Gli errori più comuni in allevamento
Il primo errore è lasciare il cavallo troppe ore a digiuno, soprattutto se poi gli si offre un pasto abbondante tutto insieme. Il secondo è esagerare con gli amidi: cereali e mangimi molto energetici, se non sono bilanciati, possono superare la capacità digestiva dello stomaco e dell’intestino tenue, arrivando al grosso intestino in modo poco controllato. Il terzo errore è cambiare dieta troppo in fretta, spesso per praticità di stalla più che per reale necessità dell’animale.
Ne vedo anche un altro, molto sottovalutato: dare per scontato che un cavallo sano “regga tutto” perché mangia con appetito. L’appetito non dice molto sulla qualità della gestione. Un cavallo può divorare il pasto e restare comunque a rischio se la razione è sbilanciata, se il fieno è scarso o se il lavoro fisico è aumentato senza adeguare l’alimentazione.
- Saltare il foraggio per poi compensare con più mangime.
- Riempire la mangiatoia con porzioni troppo grandi e troppo concentrate.
- Tagliare i tempi di adattamento quando cambia il tipo di fieno.
- Trascurare la masticazione, che nel cavallo è fondamentale per una buona digestione.
Questi sbagli non producono sempre un problema immediato, ma accumulano stress digestivo. E quando il sistema si scompensa, i segnali arrivano spesso proprio dallo stomaco e dall’intestino.
Quando il singolo stomaco diventa un punto debole
Avere un solo stomaco non è un difetto in sé, ma rende il cavallo più sensibile a certi errori gestionali.
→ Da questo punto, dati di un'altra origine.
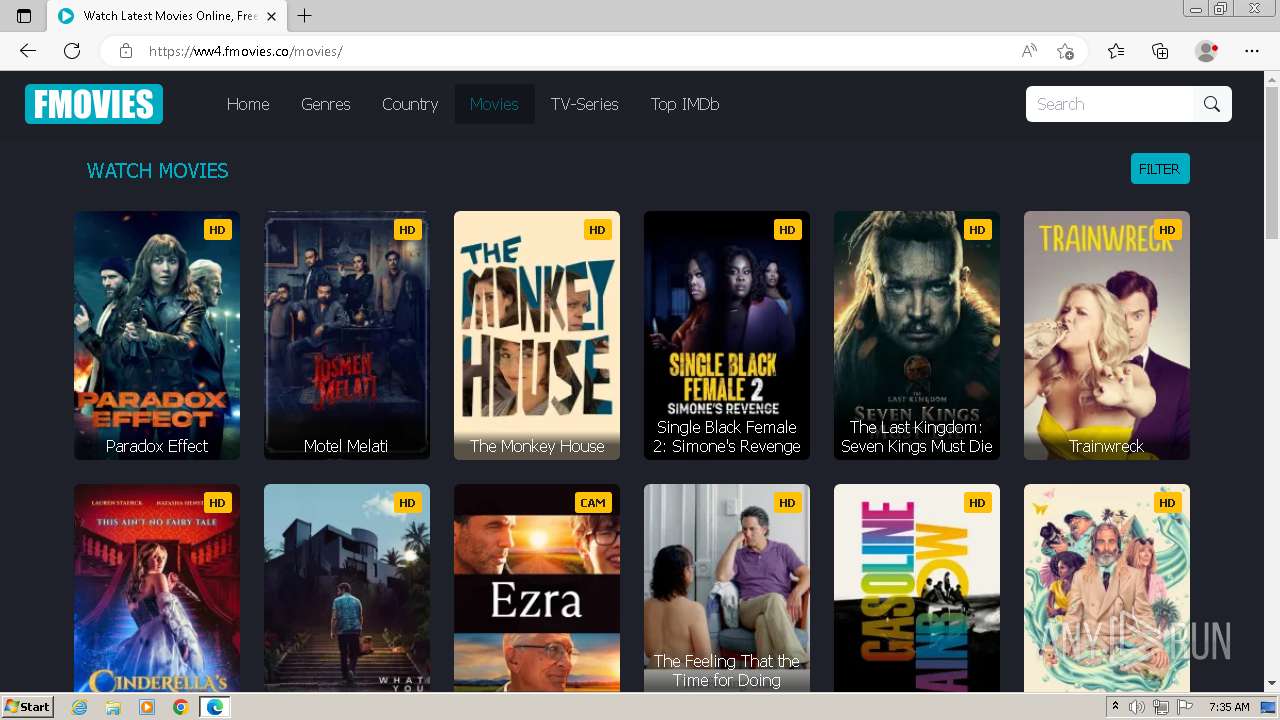
Task: Expand the Country menu
Action: [409, 104]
Il caso classico sono le coliche, un termine ampio che indica dolori addominali di origine diversa. Un altro problema frequente sono le ulcere gastriche, favorite da lunghi periodi senza cibo, stress e pasti molto ricchi di amidi. In più, il cavallo non può vomitare come altre specie: se qualcosa va storto, non ha una via di sfogo semplice come il rigurgito.
Per questo, in allevamento, io considero seriamente segnali che spesso vengono minimizzati: scarso appetito, atteggiamento spento, agitazione, sguardo al fianco, sudorazione insolita, rotolamento o rifiuto del cibo. Non significa fare diagnosi da soli, ma capire che il tempo conta. Se il disturbo digestivo si sospetta, la valutazione veterinaria non va rimandata.
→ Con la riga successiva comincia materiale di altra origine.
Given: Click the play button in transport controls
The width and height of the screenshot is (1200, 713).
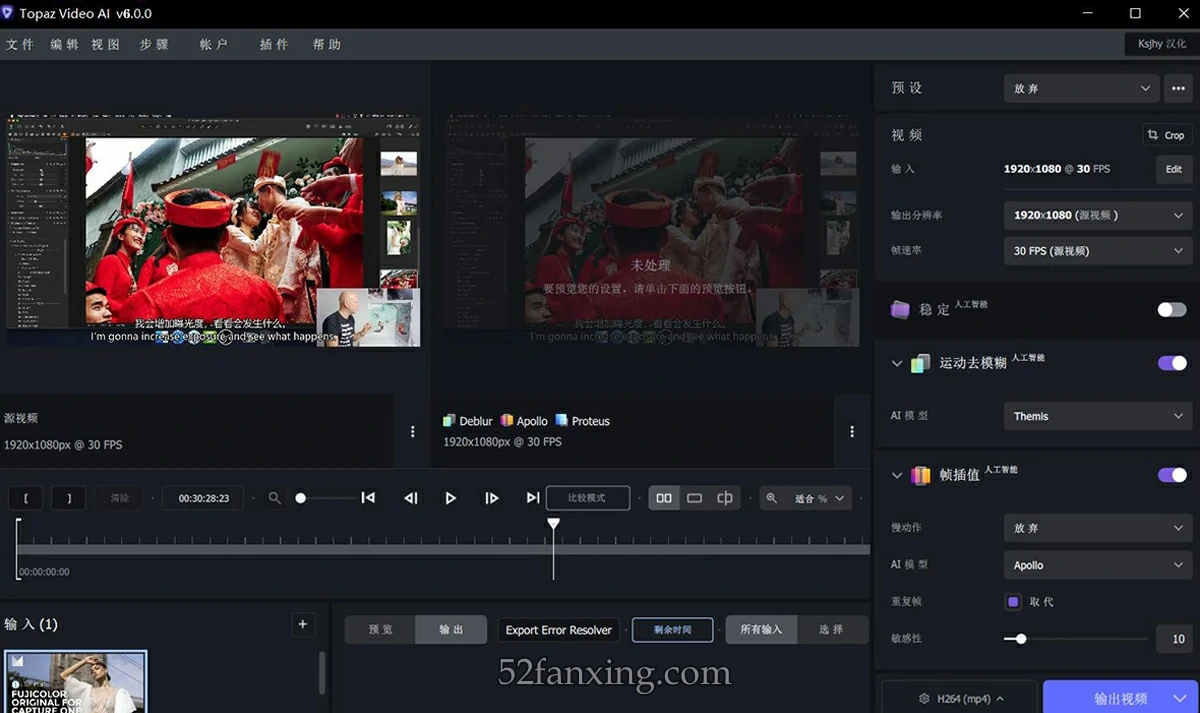Looking at the screenshot, I should point(450,498).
Un dettaglio pratico che fa differenza è la costanza: stessi orari, stessi cambi di dieta gestiti con calma, stessi controlli su fieno, acqua e stato corporeo. Nel cavallo, la regolarità è spesso più utile di qualunque soluzione estemporanea.
Il dettaglio che in stalla cambia la gestione di ogni giorno
La risposta alla domanda iniziale è semplice, ma le conseguenze pratiche sono tutt’altro che banali: il cavallo ha un solo stomaco, un intestino posteriore molto importante e una fisiologia che premia la continuità. Chi alleva, allena o segue cavalli in modo quotidiano dovrebbe partire da questo dato per costruire razioni più sensate, ridurre gli errori e leggere meglio i segnali dell’animale.
Se devo lasciare un criterio operativo, è questo: meno improvvisazione, più foraggio, più attenzione ai tempi. Nel cavallo la buona gestione alimentare non si vede solo nella forma, ma nella stabilità del comportamento, nella regolarità delle feci e nella minore frequenza dei disturbi digestivi. È lì che si capisce se la teoria è stata trasformata in pratica.